Some information below or what I consider to be platitudes:
- The role of Egypt at the Arab level has declined. Since the leadership in the Arab world is cut to fit Egypt, the decline of the nation may be attributed to a decline in Egyptian leadership.
- For years now, the entire political discourse in Egypt has been focused on the presidential elections, specifically the issue of political inheritance. Since the upcoming presidential elections are a year or so away from now, the entire government will be the hostage of elections, be they the legislative elections in two months or the presidential elections that will follow.
- There are a thousand issues in Egypt that must not be neglected in favor of that of the presidency and political inheritance. Take the issue of education, for example: In the past, the Egyptians played an important role in drafting the constitutions of Arab Gulf states and in the education renaissance there both before and after their independence. I can take the reader as far back as Ahmed Zaki and his book “Leila is Ill in Iraq” when he went in the 1940s to Egypt as an education inspector, travelling in a “Nern” bus [old bus]. In his last days, Ahmed Zaki used to call himself ‘Drs.' Ahmed Zaki, as he received a doctorate and then another at the Sorbonne.

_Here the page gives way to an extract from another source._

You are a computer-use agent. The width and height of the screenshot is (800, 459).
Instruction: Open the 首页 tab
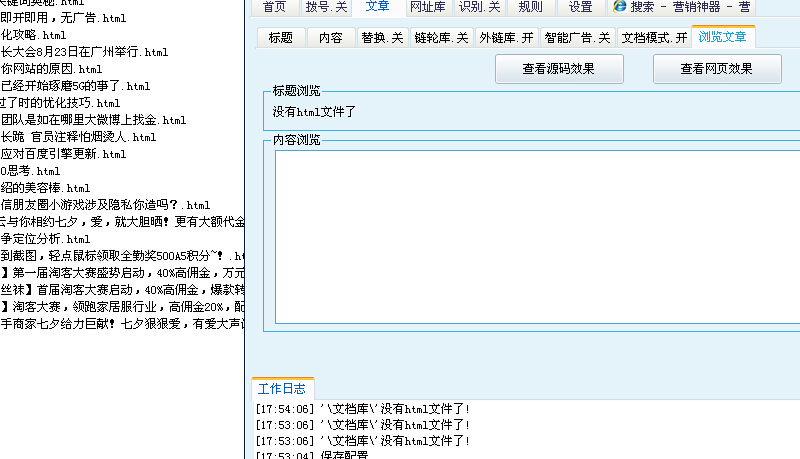click(274, 6)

Today, students from the Gulf travel abroad for higher education, while primary education in Egypt is suffering, and all that remains for us is to bring teachers from the Gulf to teach in Egyptian schools.
I argue that Egypt's role in the Arab leadership is still vacant, because it cannot be filled by any other Arab country. I remembered this after I read the statement of Maj. Gen Jamil Sayyed during a press conference in Beirut, in which he demanded that Egypt withdraw “one of its diplomats in Lebanon called Ahmed Helmi, because he is meeting with some Lebanese leaders and telling them that he speaks on behalf of Lieutenant General Omar Suleiman, and that Egypt will fight the Syrians in Lebanon”.
My knowledge of Major General Jamil Sayyed is limited. We have only met once when he was the Deputy Head of the Second Bureau, when I asked him in the presence of colleagues Walid Choucair and Mohammad Choucair to mediate in a case involving another colleague of ours. He obliged quickly and we thanked him. When former Prime Minister Rafik Hariri was assassinated, and the four officers were arrested, I did not accuse Maj. Gen Sayyed along with those who did, and instead ruled out any involvement by him in this crime.
With this background, I hope that Maj. Gen Sayyed would believe me as I tell him that Egypt did not fight Syria in Lebanon, nor will it do such a thing. While the Maj. Gen. knows more about the intricacies of Lebanese politics than I do, the opposite is true when it comes to Egypt. I know President Hosni Mubarak and Lt. Gen. Omar Suleiman personally, and the President totally refuses to use intelligence officers in other Arab countries. I spoke with Lt. Gen. Omar Suleiman regarding the activities of Arab intelligence services in other countries and he said: “We don't do things like that”. All my interviews with the President and the Lt. Gen. are recorded or written.
In truth, if Egypt dealt with others using its intelligence services, the situation would have been different. Today, the influence once exerted by Major General Abdul Hamid Ghaleb, the Egyptian ‘High Commissioner', has long been over, (from the famous embassy in Ramel el Zarif – Aisha Bakkar, near the spot where President Rene Moawad was assassinated).
Today and for years now, the dominant subject in Egypt has been the presidency and political inheritance, as this seems more important that the interests of the people and the leadership of the nation to both the ruling caste and the opposition.
With this, I can tell the Maj. Gen Sayyed with confidence – as my information is direct and from primary or principal sources as they say in doctorate theses – that the relations between Egypt and Syria are very good, despite the tension between the two presidents, and that the bilateral economic cooperation is excellent, and so is the cooperation between them and other countries of the region, which is the strongest and most important of its kind in past decades.
This political positivity is to the credit of the Egyptian government, with the majority of the credit going to Jamal Mubarak. The economic issue is in his hands, and Egypt's economy has been growing by about seven percent for years. There is an economic bloc in the region consisting of Turkey, Syria, Egypt and Jordan, and soon Saudi Arabia and perhaps Iraq and other countries, and its success will compensate for some of the political failures.
I will continue to consider it a political failure until Egypt returns to its Arab leadership role, which Egypt needs as much as the Arabs need it if not more. We have come to the day when Egypt is facing threats to the Nile waters by the states of the Nile Basin, which are ignoring the needs of 82 million Egyptians as they build dams and canals, i.e. Ethiopia, Uganda, Kenya, Rwanda, and Tanzania. These countries are turning their backs on Egypt, although President Mubarak once told me that any assault on Egypt's rights in the Nile waters are a ‘declaration of war'.
I referred to brother Jamal Mubarak in this column, and I hope that the reader will be prudent when interpreting my words today, and will wait until tomorrow's column where I shall tackle the issue of presidential elections, and will be as frank as I was today, if not franker.